▸ **EXERCISE A**
In the forum excerpt on free speech, condense the paragraph beginning "Freedom of Speech is a worthy concept" into a single shorter sentence that keeps its main facts.
▸ **EXERCISE B**
Write out the passage of the forum excerpt on free speech between "In addition, regardless" and "to abuse it.", inclusive.

>> Begin PAGE EXCERPT

What say we do that to you and see how you feel about it afterwards? Those actions are in violation of accepted international law and treatys, treaties that this country is a member of. I posted some linkes in here on those laws. I suggest you read them.



> "Sedition? I call it free speech..." and I was barred from Martialtalk.com for exercising my 'right' to free speech, but when screaming liberals, like fat slob Michael Moore, blatantly break the law - sedition - its free speech? HUH?


No, you were -suspended-, not -banned-.
You were suspended for violating our sniping policy. You are currently at risk of violating several other rules as well. Consider this a warning.

In addition, regardless of what you may incorrectly think, your right to "Free Speech" does NOT exist here.

*As to "Free Speech":
Freedom of Speech is a worthy concept and one which we support wholeheartedly. Indeed it is one of the founding principles of MartialTalk. However, it is important to understand the limitations of this principle and not to abuse it.

You must understand that, especially in regard to website discussion forums, the argument "What about my right to free speech?" simply doesn't hold water either legally or morally.

Free speech does not give you the right to publicly say whatever you like -- it actually has many limitations. There are more laws governing what you can't say than what you can.

>> End PAGE EXCERPT
>> Begin SUPPLIED DATA

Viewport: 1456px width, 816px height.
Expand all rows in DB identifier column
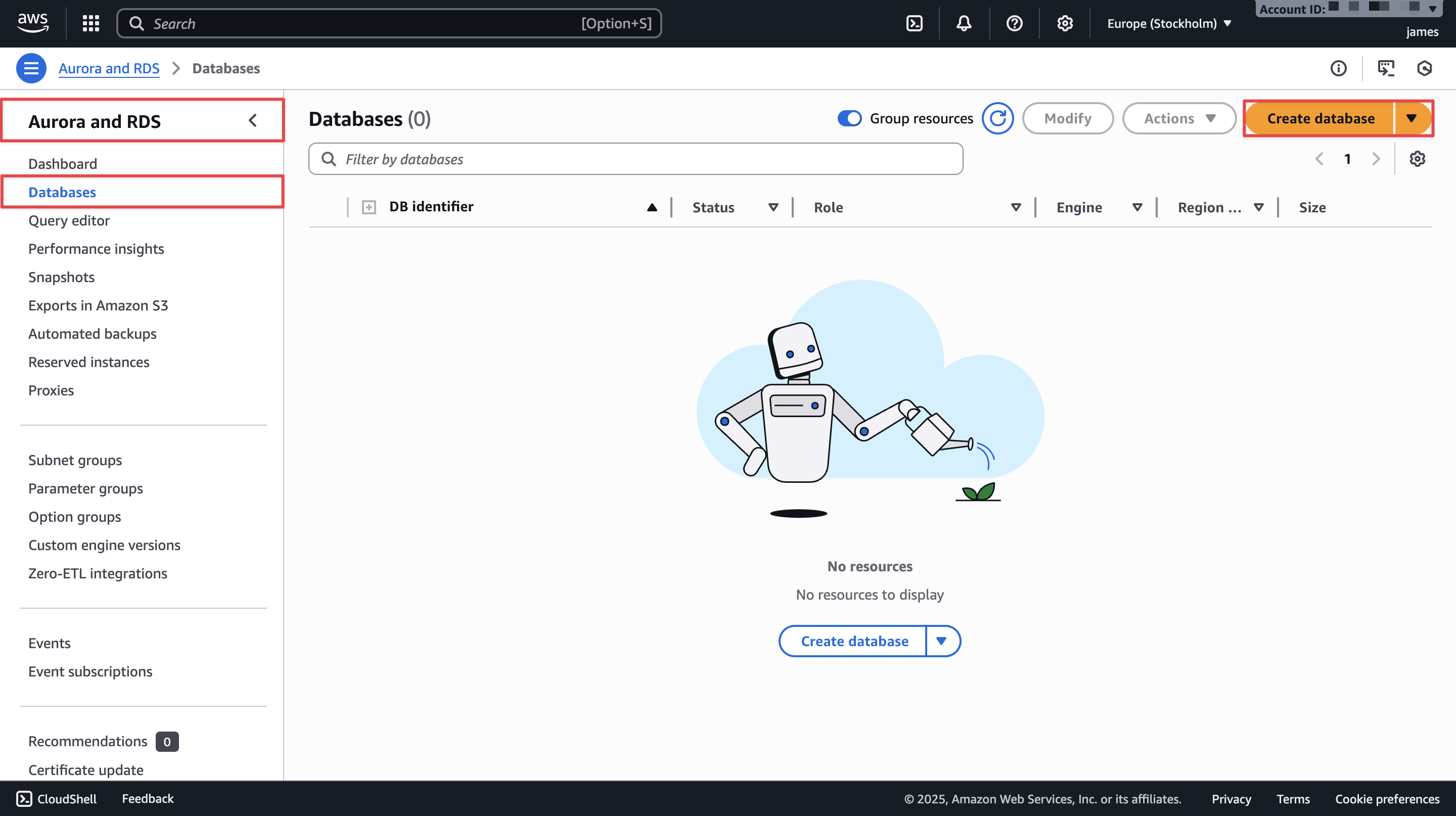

>> End SUPPLIED DATA
>> Begin SUPPLIED DATA

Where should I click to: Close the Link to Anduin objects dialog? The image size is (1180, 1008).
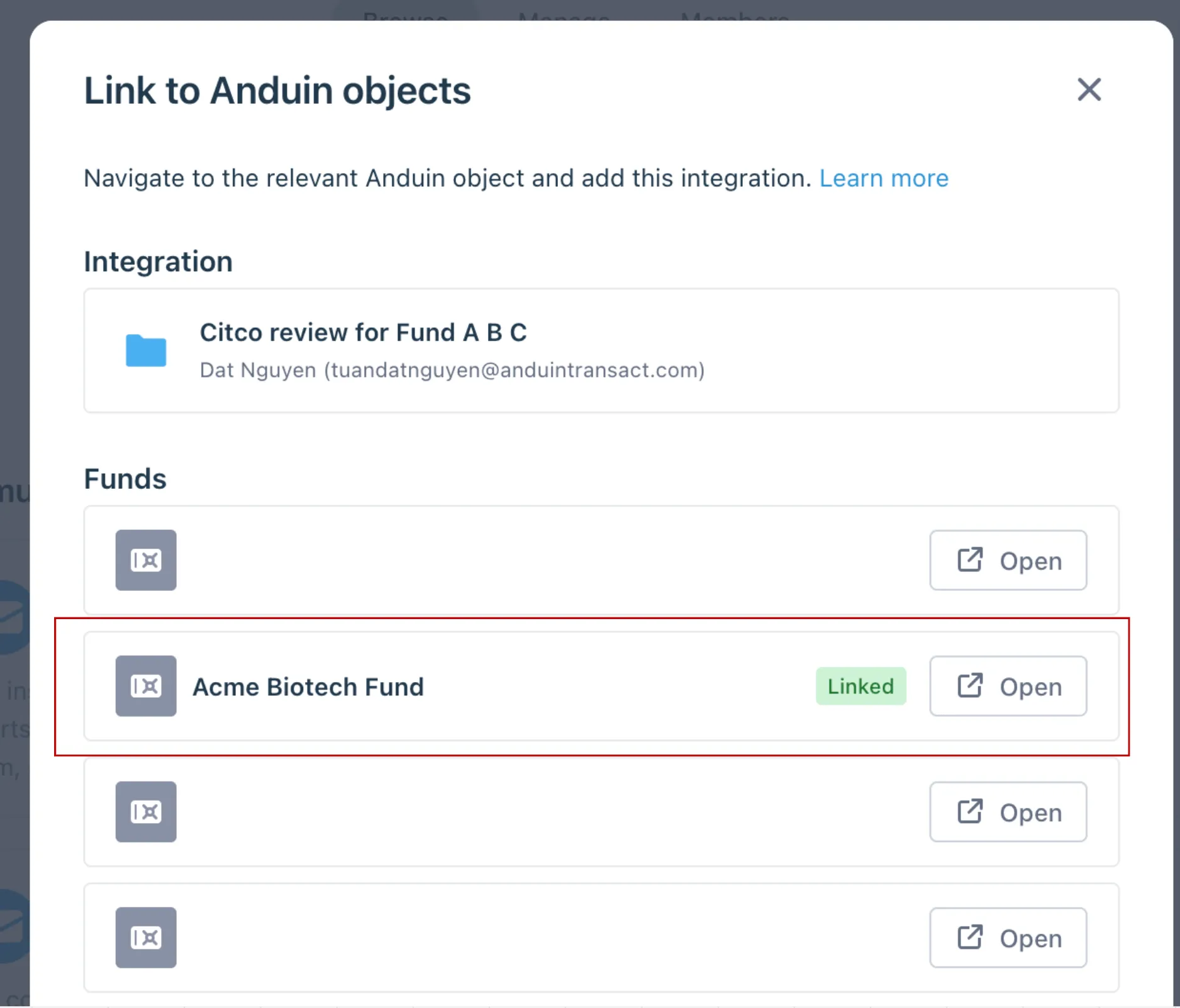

>> End SUPPLIED DATA

▸ **WRITTEN RESPONSE A**
MartialTalk fully supports freedom of speech as one of its founding principles, but members must understand its limits and not abuse it.

▸ **WRITTEN RESPONSE B**
In addition, regardless of what you may incorrectly think, your right to "Free Speech" does NOT exist here.

*As to "Free Speech":
Freedom of Speech is a worthy concept and one which we support wholeheartedly. Indeed it is one of the founding principles of MartialTalk. However, it is important to understand the limitations of this principle and not to abuse it.